The substance that looks rather like ice in this photo, which was taken on a warm and humid day, is the slime mould Ceratiomyxa fruticulosa (var. fruticulosa).
More precisely, this is the plasmodial (feeding) stage, in which the slime mould is in the form of a plasmodium: a mass of protoplasm contained within a cell membrane (rather like a giant amoeba, and moving in the same manner, namely, protoplasmic streaming; however, a plasmodium, unlike an amoeba, contains multiple cell nuclei).
The plasmodium shown here was transparent and gelatinous, but the photo also shows traces of the delicate silvery patterns that were evident within; these perhaps indicate the direction of the streaming flow of the protoplasm. Ceratiomyxa fruticulosa has a plasmodium that is more massive than that of most other slime moulds (plasmodia of the species Brefeldia maxima can also be very large).

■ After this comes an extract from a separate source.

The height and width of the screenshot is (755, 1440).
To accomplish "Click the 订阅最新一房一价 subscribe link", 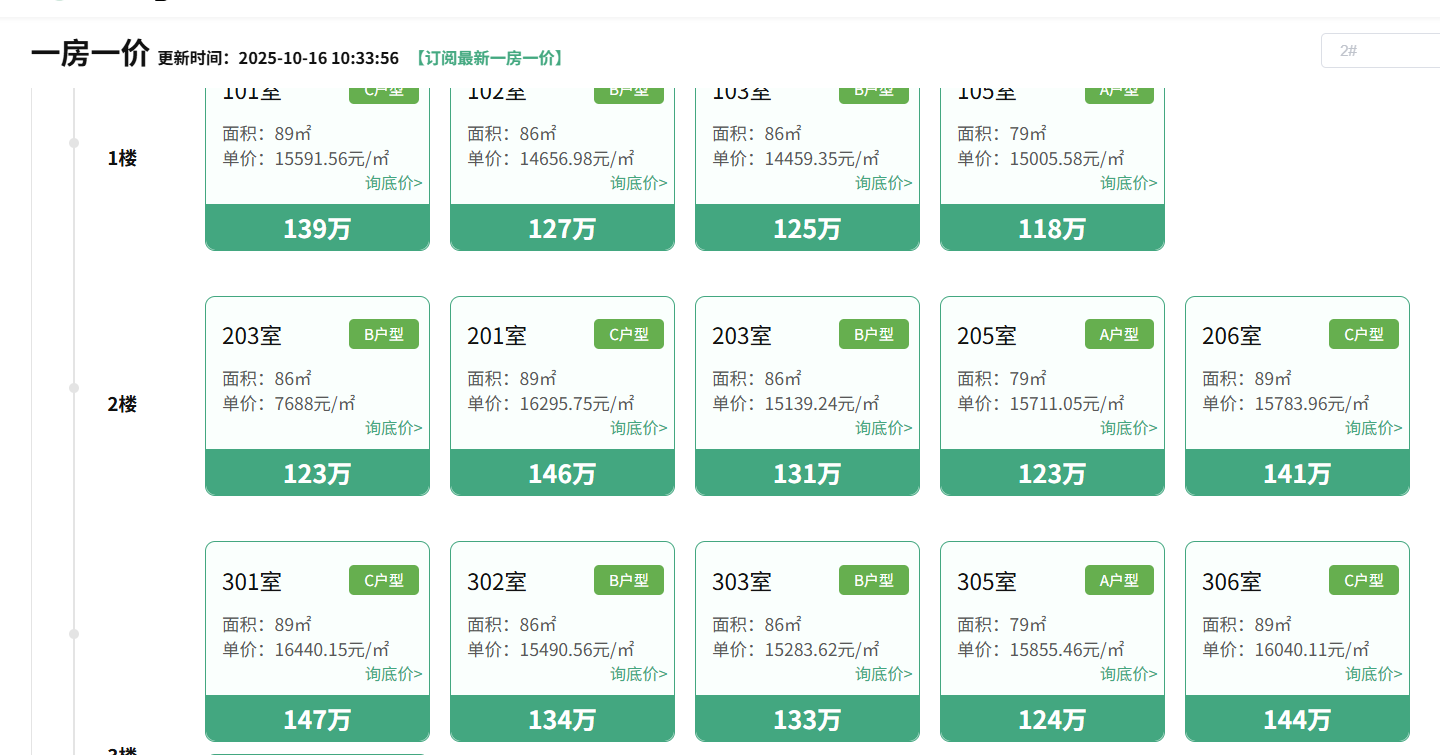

In this case, the species could be identified because an example of the next stage of its development, the spore-bearing stage, occurred immediately next to it. Not far away, on the same day, I encountered a very extensive example of that stage of the life-cycle: NS3984 : A slime mould - Ceratiomyxa fruticulosa
The spore-producing stage of this species is often encountered, but its plasmodial stage is not quite so familiar. Of this species, the textbook "Introductory Mycology" (2002; Alexopoulos, Mims, and Blackwell) says: "In spite of many persistent attempts, C. fruticulosa has not been grown in laboratory culture through its entire life cycle and plasmodium formation has not been observed. In nature the plasmodium has been observed only as a mature structure just before it is ready to sporulate".